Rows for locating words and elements
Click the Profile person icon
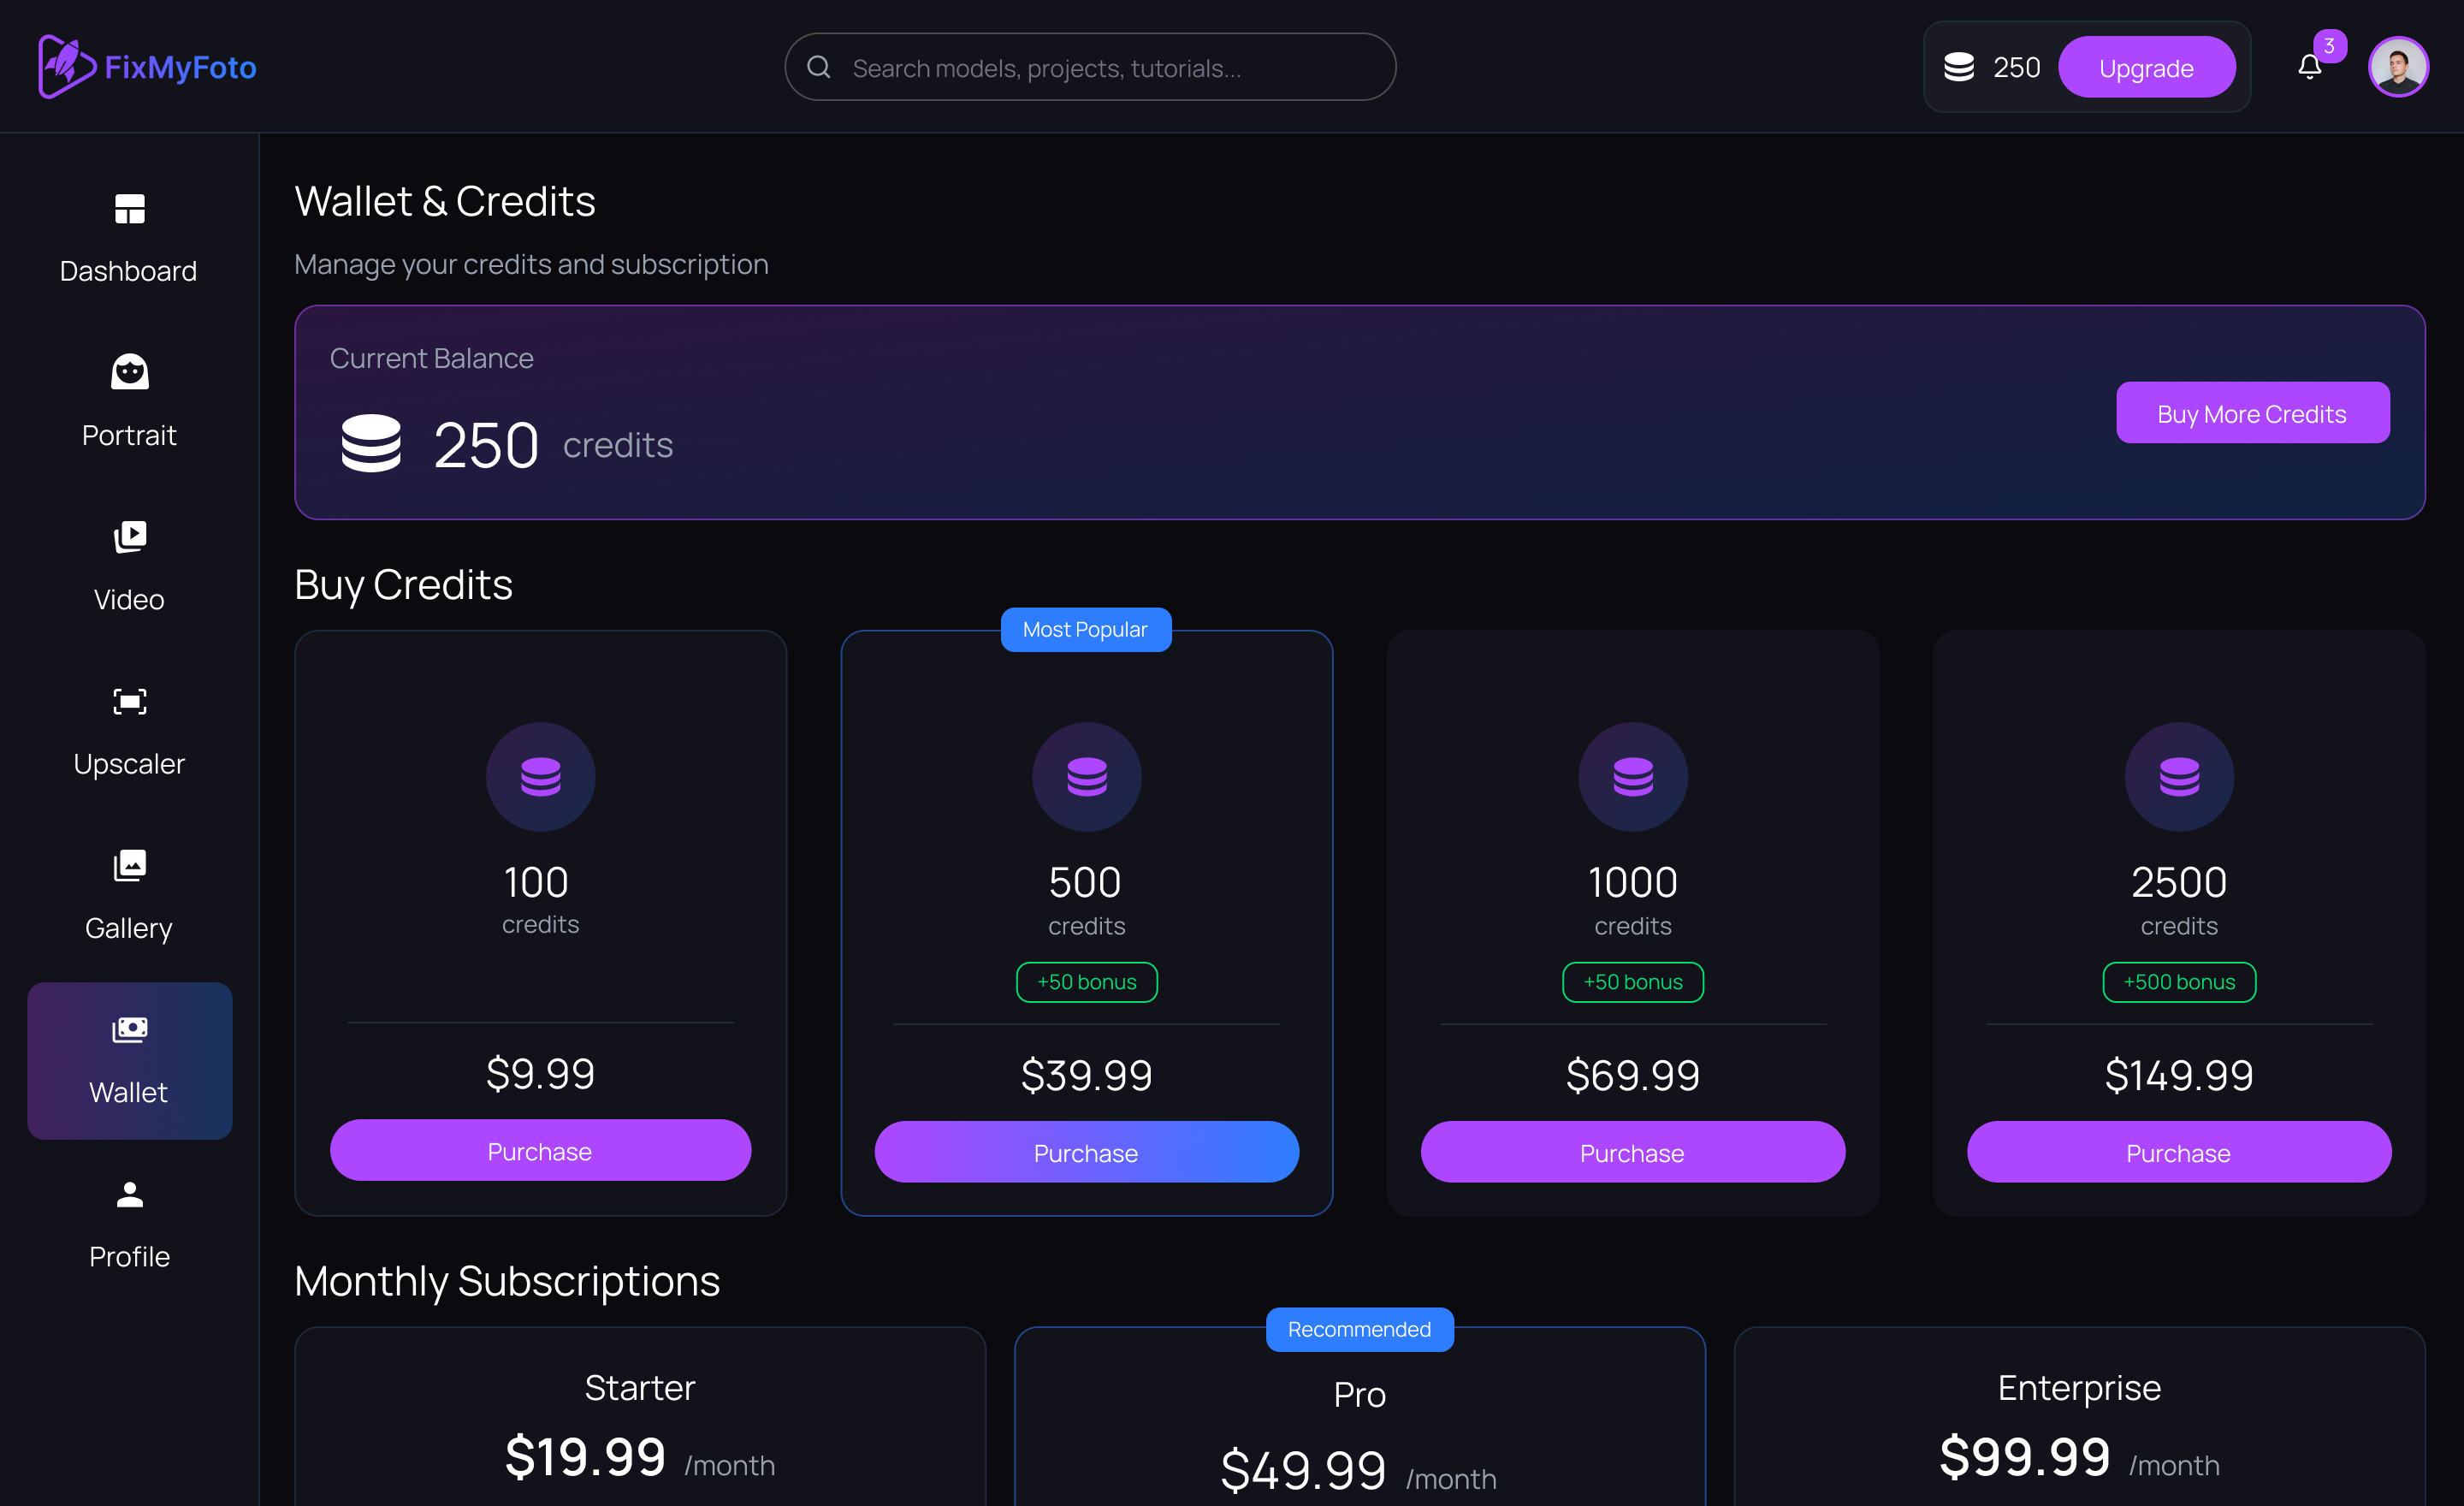 129,1194
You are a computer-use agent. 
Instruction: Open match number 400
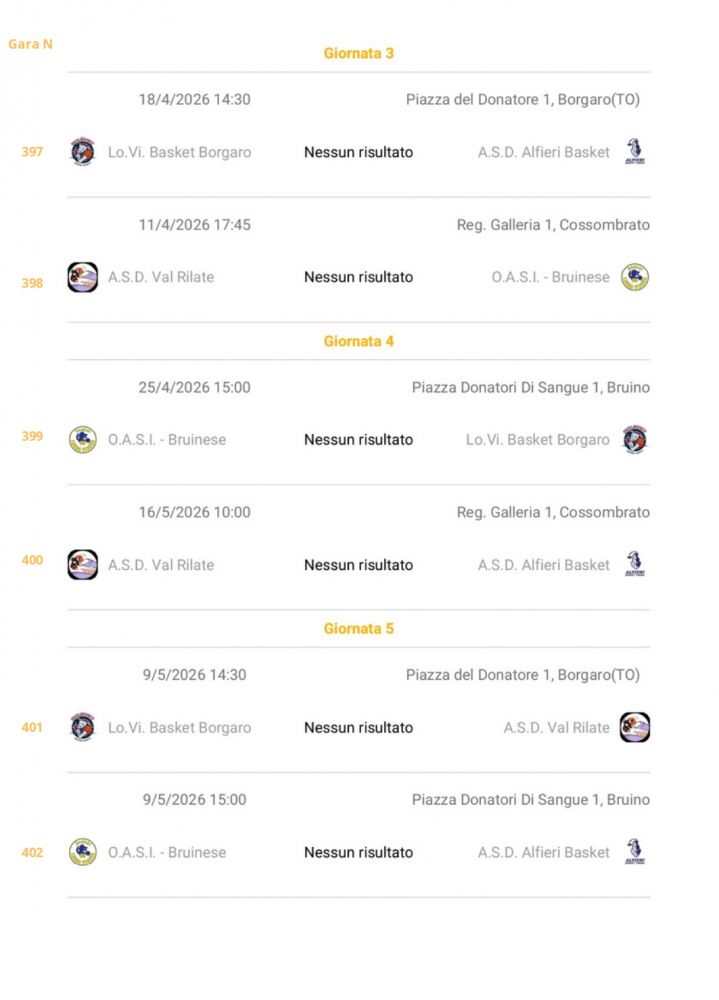(32, 560)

Task to complete — Reproduce every row above with its request, shifting each answer coordinate by adding 74 to both numbers. Leave the pictures out.

Final answer —
Click the Profile person icon
 203,1268
You are a computer-use agent. 
Instruction: Open match number 400
(106, 634)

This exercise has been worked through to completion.